Zhao Gang, head of Trans China, says it is difficult to give a specific number of transgender people as it is a group easily ignored by society. Based in Kunming, Yunnan province, Trans China is a non-government organization set up after the first Transgender Sex Workers Health and Human Rights Workshop held by Asia-Pacific Network of Sex Workers in Thailand in 2006.

Two years later, it was officially registered under the International Gay and Lesbian Association. Zhao, a cross-dresser himself, says the organization aims on empowering transgender communities in China and educating the public, winning their understanding on transgender issues. Though he admits, "Society is more tolerant towards us now."

<table style="font-size: 14px;" border="1"> <tbody></tbody></table>Recalling one of his own early experiences, he says that in 2002, he wore a dress and heavy cosmetics to celebrate his birthday with some cross-dresser friends in a pub at night. But the guards refused to let them in, unless they took off their dresses and cosmetics. "I could understand why they did this to us. At that time, other customers would feel very strange if we appeared there.
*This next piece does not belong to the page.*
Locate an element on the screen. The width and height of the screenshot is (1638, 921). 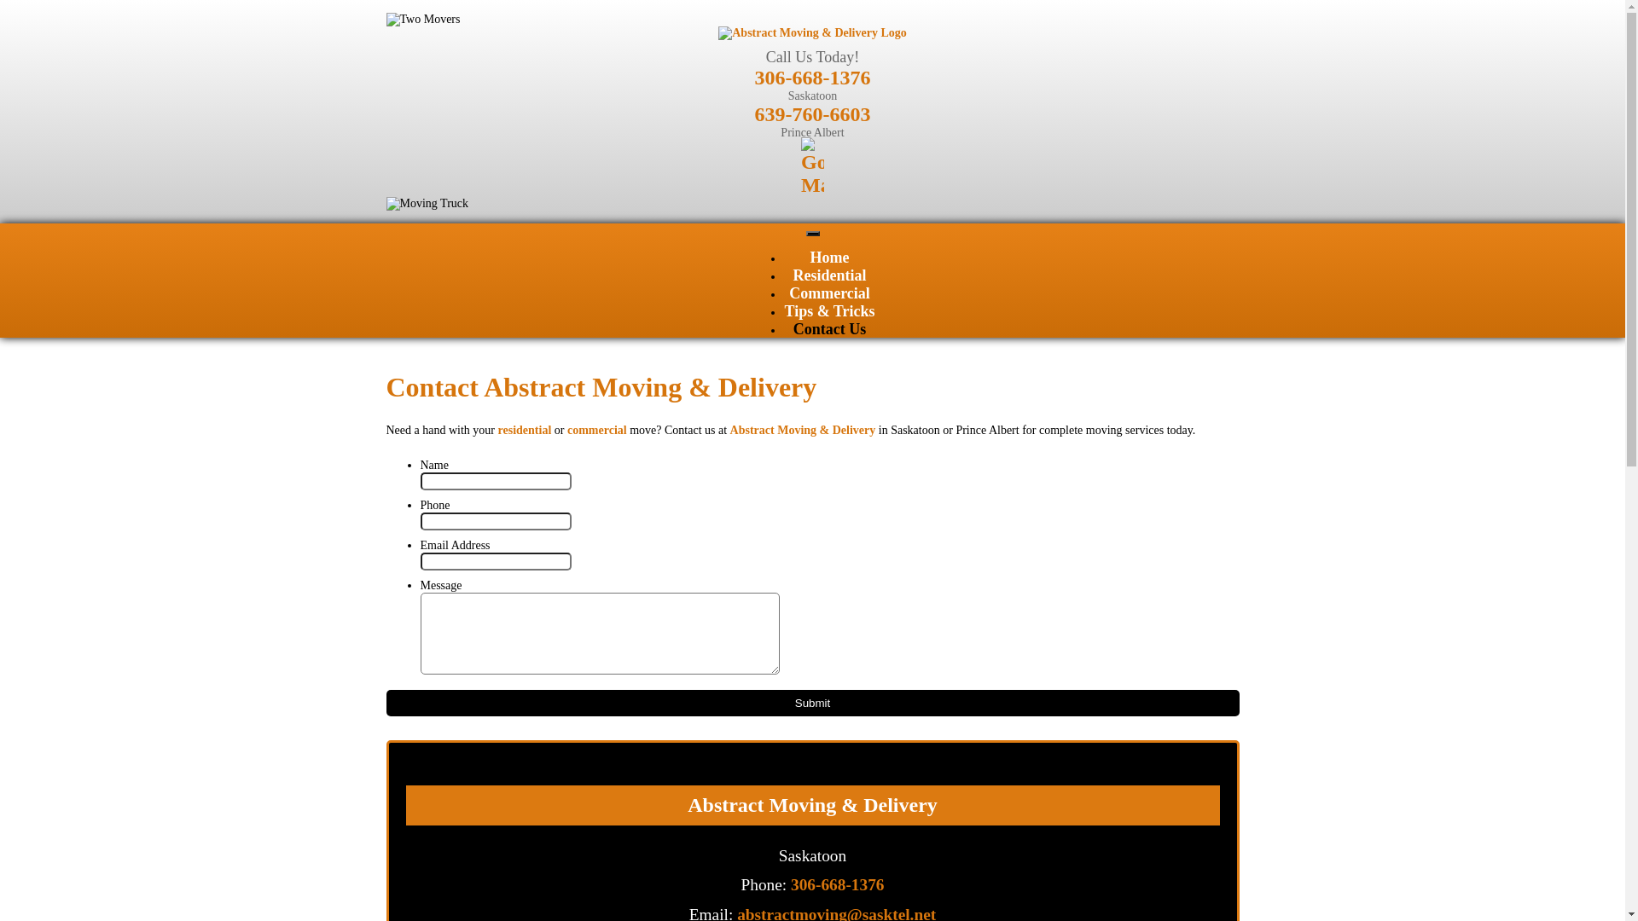
'commercial' is located at coordinates (597, 429).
But we still felt very disappointed," Zhao says, adding that now that would probably not be the case.

The changing attitudes can be seen in the reaction to cross-dresser Liu Zhu, 19, from Sichuan province, who was called "pseudo-girl" by his fans for his cross-dressing performance on Hunan TV's 2010 Happy Boys. Liu brought the issue of cross-dressing into the media spotlight. "He won a lot of positive support, which means society is beginning to know what a cross-dresser is and is ready to accept it exists," Zhao says.
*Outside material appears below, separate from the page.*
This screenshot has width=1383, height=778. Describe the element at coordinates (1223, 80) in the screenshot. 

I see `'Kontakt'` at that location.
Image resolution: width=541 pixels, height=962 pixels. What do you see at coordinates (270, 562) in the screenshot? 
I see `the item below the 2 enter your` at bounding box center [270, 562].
"Liu brought the transgender issue to the surface. Though the population is small, they are struggling to live their own lifestyle," says Li Yinhe, a sociologist and sexologist with the Chinese Academy of Social Sciences, who started looking into the issue 10 years ago when local police banned a drag-queen troupe from Northeast China from performing in Beijing. She explains that transgender describes people who have different psychological genders from their physical ones. Li says their rights include refusing to write down their gender when filing their personal information and using independent washrooms.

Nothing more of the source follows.